### ТЕКСТ СТРАНИЦЫ

По марровской теории, языки индоевропейской семьи (называемые прометеидскими), как и другие языковые семьи, являются последующим этапом развития яфетических языков (в первую очередь кавказских).

Учение Н.Я. Марра снова переводит вопрос о типологии языков, по словам А.С.Чикобавы, из “плоскости горизонтальной” в “плоскость вертикальную”.

“Вопрос о стадиях и системах был выдвинут на основе общих построений без конкретного распределения языков по вновь предлагаемому принципу. Число стадий не уточнено, также не выявлены отличительные стадиальные признаки, системы же вовсе не проработаны в деталях отдельных языковых группировок” (Чикобава 1991: 177). Совершенно иную интерпретацию получает идея стадиальности в рамках фоносемантики.

Основным методом Н.Я. Марра служил четырехэлементный палеонтологический анализ, который формулируется весьма просто: “Все слова всех языков земного шара состоят из четырех элементов (Сал, Бер, Йон, Рош). В лексическом составе какого бы то ни было языка нет слова, содержащего что-либо сверх всех тех же четырех элементов” (Цит. по: Горбаневский 1991: 175).

######
### ИСХОДНЫЕ ДАННЫЕ

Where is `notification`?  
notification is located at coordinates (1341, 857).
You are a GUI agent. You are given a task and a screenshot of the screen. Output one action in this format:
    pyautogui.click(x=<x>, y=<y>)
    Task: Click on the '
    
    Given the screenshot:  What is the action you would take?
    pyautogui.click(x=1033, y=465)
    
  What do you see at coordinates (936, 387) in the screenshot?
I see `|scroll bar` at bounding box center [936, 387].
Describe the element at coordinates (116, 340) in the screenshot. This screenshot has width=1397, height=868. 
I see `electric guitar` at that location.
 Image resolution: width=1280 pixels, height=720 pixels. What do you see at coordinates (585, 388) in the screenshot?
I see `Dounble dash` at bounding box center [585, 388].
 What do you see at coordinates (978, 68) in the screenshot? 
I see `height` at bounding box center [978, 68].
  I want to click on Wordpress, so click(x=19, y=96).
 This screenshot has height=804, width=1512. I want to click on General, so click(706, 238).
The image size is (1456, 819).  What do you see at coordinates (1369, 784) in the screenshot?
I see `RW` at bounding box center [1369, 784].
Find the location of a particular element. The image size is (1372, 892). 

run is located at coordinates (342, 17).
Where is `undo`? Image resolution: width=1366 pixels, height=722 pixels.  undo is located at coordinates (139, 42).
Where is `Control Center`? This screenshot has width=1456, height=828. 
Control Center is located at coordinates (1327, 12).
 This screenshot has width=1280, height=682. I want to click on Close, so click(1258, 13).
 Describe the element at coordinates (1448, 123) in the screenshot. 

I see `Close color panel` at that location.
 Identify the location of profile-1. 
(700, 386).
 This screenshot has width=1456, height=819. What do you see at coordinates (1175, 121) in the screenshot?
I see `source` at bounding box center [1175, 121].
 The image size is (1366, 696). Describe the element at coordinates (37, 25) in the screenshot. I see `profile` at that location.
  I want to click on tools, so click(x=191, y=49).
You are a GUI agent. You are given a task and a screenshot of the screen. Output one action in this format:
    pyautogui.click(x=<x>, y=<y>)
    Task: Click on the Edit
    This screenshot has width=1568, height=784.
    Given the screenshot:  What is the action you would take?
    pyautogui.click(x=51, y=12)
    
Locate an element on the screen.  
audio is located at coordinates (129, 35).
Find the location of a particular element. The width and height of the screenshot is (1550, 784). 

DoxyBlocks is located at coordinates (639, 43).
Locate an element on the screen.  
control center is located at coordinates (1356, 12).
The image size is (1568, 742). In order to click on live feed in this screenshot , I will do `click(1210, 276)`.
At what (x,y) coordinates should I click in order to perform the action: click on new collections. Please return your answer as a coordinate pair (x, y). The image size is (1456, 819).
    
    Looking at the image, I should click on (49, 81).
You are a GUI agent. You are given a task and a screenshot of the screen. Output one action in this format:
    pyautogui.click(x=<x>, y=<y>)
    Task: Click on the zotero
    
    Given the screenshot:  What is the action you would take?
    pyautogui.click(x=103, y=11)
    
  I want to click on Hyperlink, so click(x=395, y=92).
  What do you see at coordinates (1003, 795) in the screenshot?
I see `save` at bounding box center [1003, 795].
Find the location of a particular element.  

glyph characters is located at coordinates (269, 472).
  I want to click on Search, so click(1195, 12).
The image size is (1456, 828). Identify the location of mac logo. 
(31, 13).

######

ВАШИ ЗАДАНИЯ =
1. Перечислите элементы, из которых, согласно приведенной в тексте о теории Н.Я. Марра цитате, состоят все слова всех языков земного шара.
2. Допишите продолжение текста о теории Н.Я. Марра с того места, где он обрывается.

ОТВЕТЫ =
1. Сал, Бер, Йон, Рош.

2.
“Звуковая речь начинается не с выработки отдельных звуков, а с использования отдельных цельных комплексных звуков, впоследствии развившихся в звуковые комплексы из трех фонем, четырех элементов, сначала доводивших свою членораз-дельность лишь до нераздельного произношения трехзвучности согласного, гласного, согласного = SAL, BER, YON, ROШ”, “из которых слагается основной лексический состав языков всего мира” (Марр 1928: 109, 99).

Анализ по “четырем  элементам”- SAL, BER, YON, ROШ - напоминает средневековые этимологии: так, например, груз. цкали, арм. джур, турец. су, кит. шуй “вода” восходят к элементу SAL.

Однако многие положения теории Н.Я. Марра носят весьма продуктивный характер и соотносятся со многими положениями современной лингвистической науки.

Одним из принципиальных выводов яфетической теории является вывод о происхождении языка из ритуала, который сегодня активно развивается в научных исследованиях (Топоров 1988; Маковский  1999; Монич 2000).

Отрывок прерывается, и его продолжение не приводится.